WHAT TO WORK ON
In the data below, repeat the lines beginning with the line that contains "Collapse the sidebar with the chevron" and ending with the line that contains "coord(208,56)", including both of those lines.

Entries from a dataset
**********

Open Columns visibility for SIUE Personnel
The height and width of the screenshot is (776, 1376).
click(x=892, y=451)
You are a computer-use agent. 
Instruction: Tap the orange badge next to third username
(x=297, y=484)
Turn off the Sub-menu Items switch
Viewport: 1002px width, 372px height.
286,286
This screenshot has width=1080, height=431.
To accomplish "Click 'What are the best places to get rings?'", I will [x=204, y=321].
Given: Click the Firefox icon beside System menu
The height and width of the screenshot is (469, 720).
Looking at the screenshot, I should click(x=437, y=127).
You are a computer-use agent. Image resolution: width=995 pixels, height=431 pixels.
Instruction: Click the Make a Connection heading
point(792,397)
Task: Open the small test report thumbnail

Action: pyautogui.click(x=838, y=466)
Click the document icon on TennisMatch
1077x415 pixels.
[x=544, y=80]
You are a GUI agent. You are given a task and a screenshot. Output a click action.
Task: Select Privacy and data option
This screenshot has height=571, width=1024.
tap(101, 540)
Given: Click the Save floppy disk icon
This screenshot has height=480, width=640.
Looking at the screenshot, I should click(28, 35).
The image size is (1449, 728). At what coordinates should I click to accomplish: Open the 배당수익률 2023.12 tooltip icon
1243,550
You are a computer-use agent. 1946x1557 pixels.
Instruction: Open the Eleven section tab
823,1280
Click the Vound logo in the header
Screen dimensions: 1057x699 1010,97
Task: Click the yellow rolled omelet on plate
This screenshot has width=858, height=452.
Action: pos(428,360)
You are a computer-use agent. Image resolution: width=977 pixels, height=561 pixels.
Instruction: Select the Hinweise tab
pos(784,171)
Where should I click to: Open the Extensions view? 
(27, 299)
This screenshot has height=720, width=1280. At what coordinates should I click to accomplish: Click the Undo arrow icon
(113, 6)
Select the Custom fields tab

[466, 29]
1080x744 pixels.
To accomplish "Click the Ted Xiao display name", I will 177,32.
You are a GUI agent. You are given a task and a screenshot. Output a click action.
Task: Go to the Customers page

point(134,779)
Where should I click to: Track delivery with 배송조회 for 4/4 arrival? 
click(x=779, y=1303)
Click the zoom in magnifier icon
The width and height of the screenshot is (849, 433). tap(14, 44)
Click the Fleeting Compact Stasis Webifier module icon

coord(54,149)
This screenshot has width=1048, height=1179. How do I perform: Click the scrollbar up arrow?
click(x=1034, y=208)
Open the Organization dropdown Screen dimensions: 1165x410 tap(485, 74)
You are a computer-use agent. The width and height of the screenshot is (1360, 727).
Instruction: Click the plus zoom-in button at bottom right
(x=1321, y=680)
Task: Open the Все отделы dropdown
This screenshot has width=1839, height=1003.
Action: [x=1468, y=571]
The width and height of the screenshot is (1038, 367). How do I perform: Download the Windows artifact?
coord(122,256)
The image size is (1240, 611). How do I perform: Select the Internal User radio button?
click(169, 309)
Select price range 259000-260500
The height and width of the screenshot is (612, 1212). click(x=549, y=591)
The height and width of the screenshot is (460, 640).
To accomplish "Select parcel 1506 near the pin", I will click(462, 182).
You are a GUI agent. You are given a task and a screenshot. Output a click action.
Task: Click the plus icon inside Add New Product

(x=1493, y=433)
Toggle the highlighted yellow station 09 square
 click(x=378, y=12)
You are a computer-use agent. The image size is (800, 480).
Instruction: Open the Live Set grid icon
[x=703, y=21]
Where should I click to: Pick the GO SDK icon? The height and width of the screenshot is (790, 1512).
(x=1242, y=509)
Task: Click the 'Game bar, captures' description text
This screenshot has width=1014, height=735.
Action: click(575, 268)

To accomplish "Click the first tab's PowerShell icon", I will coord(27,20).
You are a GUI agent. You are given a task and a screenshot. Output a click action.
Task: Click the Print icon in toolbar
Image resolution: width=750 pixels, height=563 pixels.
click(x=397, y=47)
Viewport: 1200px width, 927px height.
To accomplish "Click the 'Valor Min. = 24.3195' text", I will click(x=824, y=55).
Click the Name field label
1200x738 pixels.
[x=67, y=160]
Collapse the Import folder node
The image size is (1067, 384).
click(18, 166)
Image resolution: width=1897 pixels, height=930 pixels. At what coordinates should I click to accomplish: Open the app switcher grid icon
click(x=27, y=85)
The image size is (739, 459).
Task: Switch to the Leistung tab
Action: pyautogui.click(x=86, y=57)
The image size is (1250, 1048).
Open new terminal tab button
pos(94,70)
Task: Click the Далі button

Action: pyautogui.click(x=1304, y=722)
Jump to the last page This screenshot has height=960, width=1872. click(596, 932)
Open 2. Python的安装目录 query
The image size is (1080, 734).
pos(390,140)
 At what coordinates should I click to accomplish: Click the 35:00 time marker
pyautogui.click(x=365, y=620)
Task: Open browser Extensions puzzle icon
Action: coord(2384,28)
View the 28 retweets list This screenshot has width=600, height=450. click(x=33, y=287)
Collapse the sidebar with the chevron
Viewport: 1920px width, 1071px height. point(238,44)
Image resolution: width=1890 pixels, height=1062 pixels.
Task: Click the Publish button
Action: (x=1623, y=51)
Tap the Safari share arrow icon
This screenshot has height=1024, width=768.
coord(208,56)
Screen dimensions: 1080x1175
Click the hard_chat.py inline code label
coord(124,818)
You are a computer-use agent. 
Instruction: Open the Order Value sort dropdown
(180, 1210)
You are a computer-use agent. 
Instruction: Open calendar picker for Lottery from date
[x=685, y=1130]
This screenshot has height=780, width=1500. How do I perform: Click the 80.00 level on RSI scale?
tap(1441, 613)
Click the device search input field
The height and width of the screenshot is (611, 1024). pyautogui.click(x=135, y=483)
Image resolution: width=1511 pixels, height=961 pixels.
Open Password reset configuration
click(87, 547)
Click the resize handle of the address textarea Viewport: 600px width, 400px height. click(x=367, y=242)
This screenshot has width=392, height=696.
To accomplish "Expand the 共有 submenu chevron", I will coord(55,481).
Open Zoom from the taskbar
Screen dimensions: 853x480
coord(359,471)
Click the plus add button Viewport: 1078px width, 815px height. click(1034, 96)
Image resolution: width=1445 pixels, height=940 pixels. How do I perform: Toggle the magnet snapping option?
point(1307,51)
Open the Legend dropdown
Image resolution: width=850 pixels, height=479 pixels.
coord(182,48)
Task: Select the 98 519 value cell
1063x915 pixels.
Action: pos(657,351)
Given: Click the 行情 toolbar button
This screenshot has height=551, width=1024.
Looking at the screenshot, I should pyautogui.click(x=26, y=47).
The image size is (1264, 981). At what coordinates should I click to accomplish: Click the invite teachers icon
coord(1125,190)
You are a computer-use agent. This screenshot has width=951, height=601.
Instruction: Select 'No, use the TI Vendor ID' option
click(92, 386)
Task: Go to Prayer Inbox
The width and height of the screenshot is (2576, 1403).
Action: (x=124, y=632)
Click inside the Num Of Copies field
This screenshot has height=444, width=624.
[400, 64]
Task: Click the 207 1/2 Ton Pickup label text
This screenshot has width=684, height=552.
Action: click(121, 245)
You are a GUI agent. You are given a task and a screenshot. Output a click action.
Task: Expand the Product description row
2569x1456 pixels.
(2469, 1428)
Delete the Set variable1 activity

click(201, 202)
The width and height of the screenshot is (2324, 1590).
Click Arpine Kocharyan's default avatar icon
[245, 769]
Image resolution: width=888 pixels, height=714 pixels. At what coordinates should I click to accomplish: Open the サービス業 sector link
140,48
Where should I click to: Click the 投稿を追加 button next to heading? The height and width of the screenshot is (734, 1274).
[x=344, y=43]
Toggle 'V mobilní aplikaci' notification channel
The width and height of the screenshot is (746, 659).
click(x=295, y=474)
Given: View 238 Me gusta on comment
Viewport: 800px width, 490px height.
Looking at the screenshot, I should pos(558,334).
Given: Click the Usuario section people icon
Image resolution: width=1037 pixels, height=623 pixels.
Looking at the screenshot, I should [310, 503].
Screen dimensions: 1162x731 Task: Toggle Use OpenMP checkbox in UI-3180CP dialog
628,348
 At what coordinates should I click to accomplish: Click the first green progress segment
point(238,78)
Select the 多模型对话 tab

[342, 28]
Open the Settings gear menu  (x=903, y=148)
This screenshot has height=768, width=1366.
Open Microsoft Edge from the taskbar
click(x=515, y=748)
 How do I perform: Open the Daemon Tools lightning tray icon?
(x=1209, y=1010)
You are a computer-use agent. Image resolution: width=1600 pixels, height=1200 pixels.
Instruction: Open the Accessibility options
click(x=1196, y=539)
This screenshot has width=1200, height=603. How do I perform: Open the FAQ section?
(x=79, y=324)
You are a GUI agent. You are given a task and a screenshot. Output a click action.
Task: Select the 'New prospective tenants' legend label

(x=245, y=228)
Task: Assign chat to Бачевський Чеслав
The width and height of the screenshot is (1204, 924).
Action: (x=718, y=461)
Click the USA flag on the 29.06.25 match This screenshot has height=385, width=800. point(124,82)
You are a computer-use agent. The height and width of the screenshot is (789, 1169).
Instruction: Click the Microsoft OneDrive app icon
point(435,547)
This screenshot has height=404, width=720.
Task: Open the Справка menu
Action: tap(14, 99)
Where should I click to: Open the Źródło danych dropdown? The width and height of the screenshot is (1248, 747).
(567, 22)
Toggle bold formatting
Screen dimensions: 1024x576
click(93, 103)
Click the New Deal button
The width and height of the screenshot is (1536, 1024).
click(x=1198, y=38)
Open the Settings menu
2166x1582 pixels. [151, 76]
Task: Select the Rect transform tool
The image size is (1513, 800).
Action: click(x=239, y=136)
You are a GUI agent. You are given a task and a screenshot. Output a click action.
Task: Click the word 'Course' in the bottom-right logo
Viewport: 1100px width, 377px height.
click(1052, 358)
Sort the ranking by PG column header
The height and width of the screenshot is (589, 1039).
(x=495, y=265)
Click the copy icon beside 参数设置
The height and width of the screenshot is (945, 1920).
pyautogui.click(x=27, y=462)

**********

ANSWER FOR THE TASK
Collapse the sidebar with the chevron
Viewport: 1920px width, 1071px height. point(238,44)
Image resolution: width=1890 pixels, height=1062 pixels.
Task: Click the Publish button
Action: (x=1623, y=51)
Tap the Safari share arrow icon
This screenshot has height=1024, width=768.
coord(208,56)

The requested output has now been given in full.